● **Texto de origen**
▼▼▼

Acabamos de conocer los últimos datos sobre siniestralidad laboral publicados por el Ministerio de Trabajo y Economía Social, que abarca el periodo comprendido entre los meses de enero a septiembre de 2020.
A pesar de que en esta estadística ya se incluyen los pocos casos en que los contagios por Covid19 han tenido la suerte de ser calificados como accidentes de trabajo, comprobamos que la paralización de la economía ha tenido una importante incidencia en el descenso del número de accidentes laborales que se han producido este año. Al medio millón de accidentes ocurridos el pasado año 2019, en lo que va de año, la cifra no alcanza los 350.000. A veces, hasta las desgracias más inesperadas nos traen algún aspecto positivo.
Responsabilidad
La deficiente actuación de la Inspección de Trabajo; la ausencia de una mínima responsabilidad empresarial; o el consabido rechazo automático por parte de las compañías de seguros, provocan que muchos de estos accidentes de trabajo deban ser resueltos por los tribunales de justicia. La finalidad es determinar quién es el responsable del mismo y a cuánto debe ascender la indemnización a que tienen derecho el trabajador accidentado, o sus allegados.

▲▲▲

● **Datos proporcionados**

▼▼▼

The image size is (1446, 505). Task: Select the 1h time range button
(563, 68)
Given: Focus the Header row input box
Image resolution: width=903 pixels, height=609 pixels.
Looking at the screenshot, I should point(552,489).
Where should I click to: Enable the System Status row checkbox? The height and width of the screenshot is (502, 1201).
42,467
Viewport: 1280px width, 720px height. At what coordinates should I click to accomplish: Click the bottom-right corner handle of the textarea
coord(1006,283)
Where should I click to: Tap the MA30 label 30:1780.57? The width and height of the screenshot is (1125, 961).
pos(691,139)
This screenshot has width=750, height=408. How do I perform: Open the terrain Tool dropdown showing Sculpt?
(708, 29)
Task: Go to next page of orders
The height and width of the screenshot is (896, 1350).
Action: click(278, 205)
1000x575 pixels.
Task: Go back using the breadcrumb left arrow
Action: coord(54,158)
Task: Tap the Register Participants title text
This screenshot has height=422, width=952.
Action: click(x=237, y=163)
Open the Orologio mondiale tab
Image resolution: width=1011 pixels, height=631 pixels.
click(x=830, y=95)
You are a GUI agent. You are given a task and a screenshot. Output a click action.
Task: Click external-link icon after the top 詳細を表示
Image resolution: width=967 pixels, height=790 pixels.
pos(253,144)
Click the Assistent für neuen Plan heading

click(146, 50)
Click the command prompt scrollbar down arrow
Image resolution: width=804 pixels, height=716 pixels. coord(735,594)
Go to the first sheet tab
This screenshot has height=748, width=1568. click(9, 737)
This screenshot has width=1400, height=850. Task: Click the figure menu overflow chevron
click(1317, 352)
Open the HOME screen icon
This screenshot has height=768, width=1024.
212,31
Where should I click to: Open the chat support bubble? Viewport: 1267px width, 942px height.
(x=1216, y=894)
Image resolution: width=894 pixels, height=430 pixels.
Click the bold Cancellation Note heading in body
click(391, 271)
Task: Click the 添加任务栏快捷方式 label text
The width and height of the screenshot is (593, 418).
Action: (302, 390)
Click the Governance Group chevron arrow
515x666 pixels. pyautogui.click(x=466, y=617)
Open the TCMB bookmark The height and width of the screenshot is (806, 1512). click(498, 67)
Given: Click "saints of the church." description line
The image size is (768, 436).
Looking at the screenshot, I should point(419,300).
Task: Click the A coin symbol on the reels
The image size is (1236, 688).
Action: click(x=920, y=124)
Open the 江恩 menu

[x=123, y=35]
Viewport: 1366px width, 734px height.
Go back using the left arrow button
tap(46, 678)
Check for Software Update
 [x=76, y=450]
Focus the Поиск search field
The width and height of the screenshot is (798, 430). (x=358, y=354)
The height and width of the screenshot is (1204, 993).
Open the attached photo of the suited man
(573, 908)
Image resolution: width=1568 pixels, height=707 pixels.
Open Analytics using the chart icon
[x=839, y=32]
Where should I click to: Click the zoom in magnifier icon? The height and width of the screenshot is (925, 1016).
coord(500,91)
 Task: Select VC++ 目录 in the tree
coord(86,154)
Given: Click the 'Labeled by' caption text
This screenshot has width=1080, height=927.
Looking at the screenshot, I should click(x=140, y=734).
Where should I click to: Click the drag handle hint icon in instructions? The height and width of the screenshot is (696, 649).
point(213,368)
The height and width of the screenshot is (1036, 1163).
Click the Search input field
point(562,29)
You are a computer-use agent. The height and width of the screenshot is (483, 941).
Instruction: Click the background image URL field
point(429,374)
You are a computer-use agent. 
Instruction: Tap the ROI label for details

▲▲▲

● **Requisitos del ejercicio**
(1) Indique si cada afirmación coincide con el texto sobre siniestralidad laboral y respalde su respuesta con las palabras decisivas del texto, citadas literalmente: (a) Los datos del Ministerio cubren de enero a septiembre de 2020. (b) En lo que va de 2020 se han superado los 350.000 accidentes laborales. (c) La estadística deja fuera todos los contagios por Covid19.
(2) Prosiga el texto sobre siniestralidad laboral a partir de su última oración.

● **Resultados del ejercicio**
(1)
(a) Sí: «abarca el periodo comprendido entre los meses de enero a septiembre de 2020».
(b) No: «la cifra no alcanza los 350.000».
(c) No: «ya se incluyen los pocos casos en que los contagios por Covid19 han tenido la suerte de ser calificados como accidentes de trabajo».

(2)
Pues bien, quiero detenerme en la segunda cuestión. La que debe determinar el precio que debe darse a las lesiones que ha sufrido un trabajador o, en los casos más graves, el valor económico que tenía su propia vida. Poner precio a la pérdida total o parcial de un órgano, a la imposibilidad de volver a caminar, o más aún, a la muerte de una persona no es fácil. Es más, pienso que en realidad es una tarea imposible. Pero es trabajo de los jueces hacerlo. Y desde luego, nuestra legislación no se lo pone nada fácil.
La mayoría de ellos escudriñan nuestro ordenamiento jurídico en busca de algún criterio, homologado y estandarizado, que les diga cuánto vale un dedo pulgar de la mano derecha. Cuánto cuesta tener que lucir de por vida una cicatriz en la mejilla. O si la muerte de un cabeza de familia de sesenta años vale lo mismo que la de un joven soltero de veinticinco.
Y lamentablemente lo único que encuentran nuestros jueces es el deficiente y más que mejorable baremo previsto para las indemnizaciones por accidentes de tráfico que recoge en la Ley 35/2015. Un baremo que, en líneas generales, en modo alguno concede una indemnización razonable al trabajador accidentado o a sus familias. Nuestros sucesivos Gobiernos van desoyendo, uno tras otro, el mandato que recibieron de la Disposición Adicional 5ª de la Ley Reguladora de la Jurisdicción Social, en la que se les concedía el plazo de seis meses desde su entrada en vigor -allá por el mes de diciembre de 2011- para que aprobaran un sistema de valoración específico de daños derivados de accidentes de trabajo y enfermedades profesionales. A día de hoy seguimos esperando.
Es cierto que son numerosos los jueces que, cada vez más, utilizan este baremo de tráfico sólo de forma orientadora, aplicando unos factores de corrección que ajustan al alza la indemnización que deben percibir los trabajadores. Sin embargo, esta aplicación orientadora, si bien suele conceder indemnizaciones más justas, también provoca una inseguridad jurídica que supone el caldo de cultivo perfecto para la litigiosidad, propiciando que muchos asuntos no se resuelvan amistosamente pues ninguna de las partes implicadas –trabajador y empresario-, tiene claro cuánto tendrán que abonar o percibir.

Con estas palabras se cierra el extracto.